嘘恋のち真実愛
「こんな答えで大丈夫でしょうか?」

「うん、いいね。これは婚約者役として、考えた内容だよね? ゆりかの本心ではないよね?」


良いと言ってもらえたけど、気持ちを探るような目で確認され、心臓の動きが速くなる。

征巳さんは、婚約者役としてのパーフェクトな気持ちを求めている。だから、納得してもらえる返事を考えた。

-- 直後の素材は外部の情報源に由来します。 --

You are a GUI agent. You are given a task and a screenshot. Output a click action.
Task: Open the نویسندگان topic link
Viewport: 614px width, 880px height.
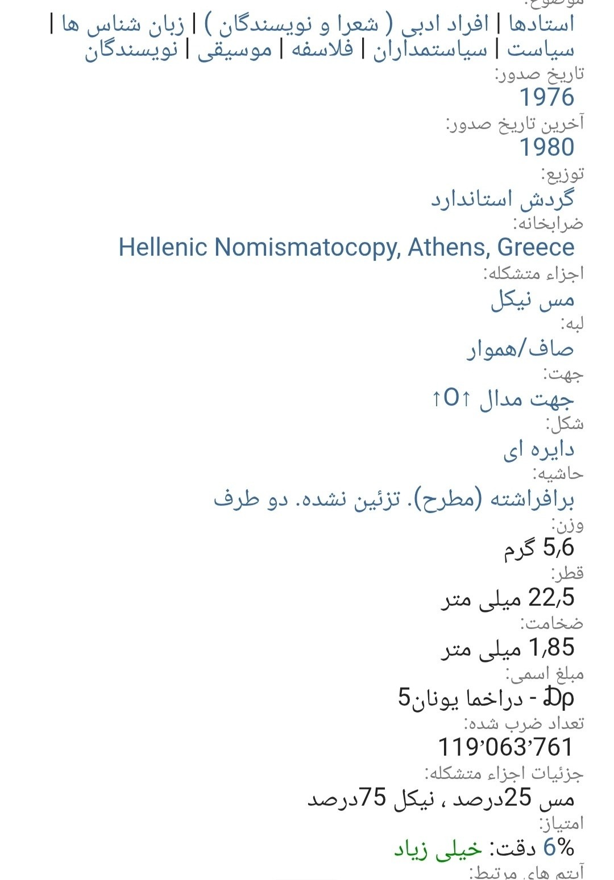coord(131,50)
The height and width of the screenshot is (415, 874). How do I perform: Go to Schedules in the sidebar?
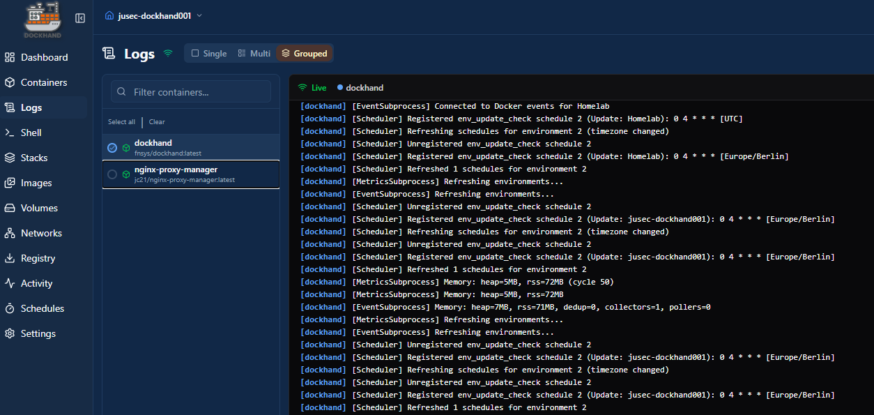(42, 308)
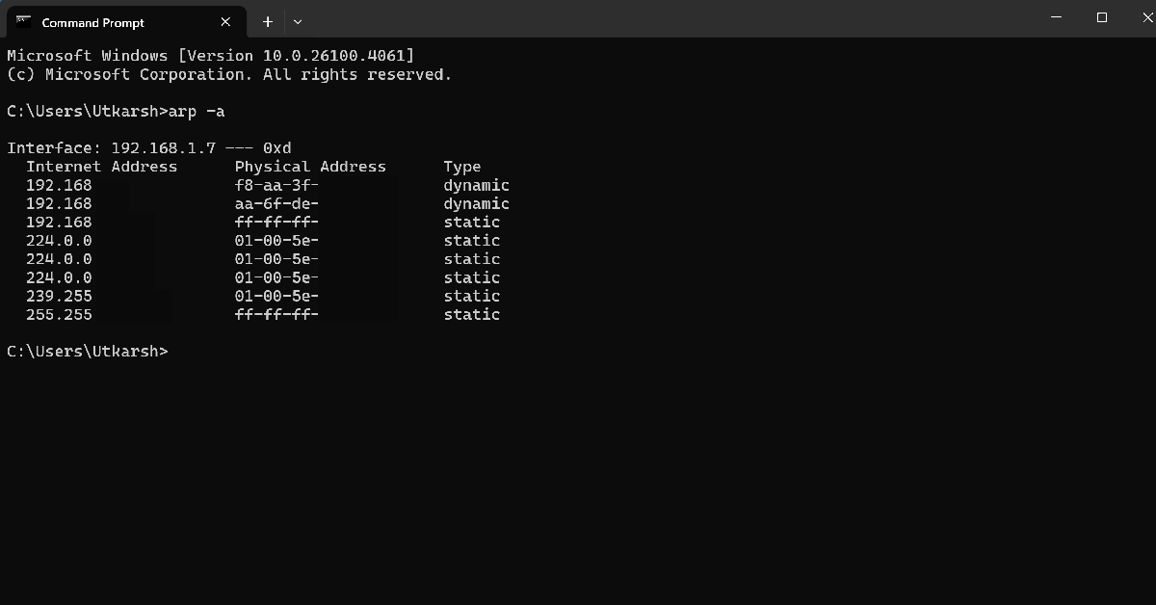Click the Interface 192.168.1.7 line
The height and width of the screenshot is (605, 1156).
(149, 148)
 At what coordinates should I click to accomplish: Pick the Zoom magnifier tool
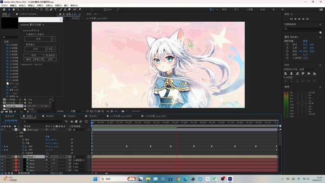[19, 9]
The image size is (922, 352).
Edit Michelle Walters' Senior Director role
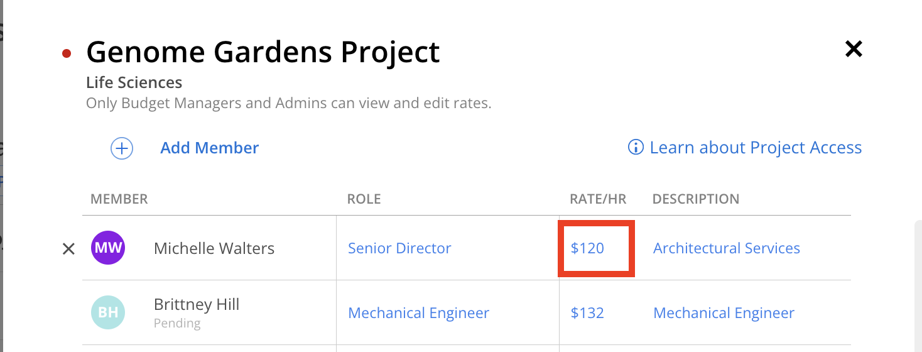[x=399, y=248]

「はい。婚約者役として、征巳さんのご両親に納得してもらえる答えを考えました」

「うん、そうか……割りきれているんだね……でも、本心だったら、うれしいなと思ってしまったよ。うんうん、気持ちがこもっていて、いいね」

「気持ちがこもっているように聞こえたなら、良かったです。明日も自信もって答えますね」


征巳さんの言う『うれしい』も本心ではない。明日で終わる偽りの関係に本心は必要ない。

うん、必要ない……今夜一緒に買い物して、料理したことが楽しくて、つい素の自分で接したけれど、それは明日へ繋げるための演技の一環だと思い込むようにする。

親密に見せるためだ。

食後の片付けを終えて、征巳さんが先に入浴を済ませた。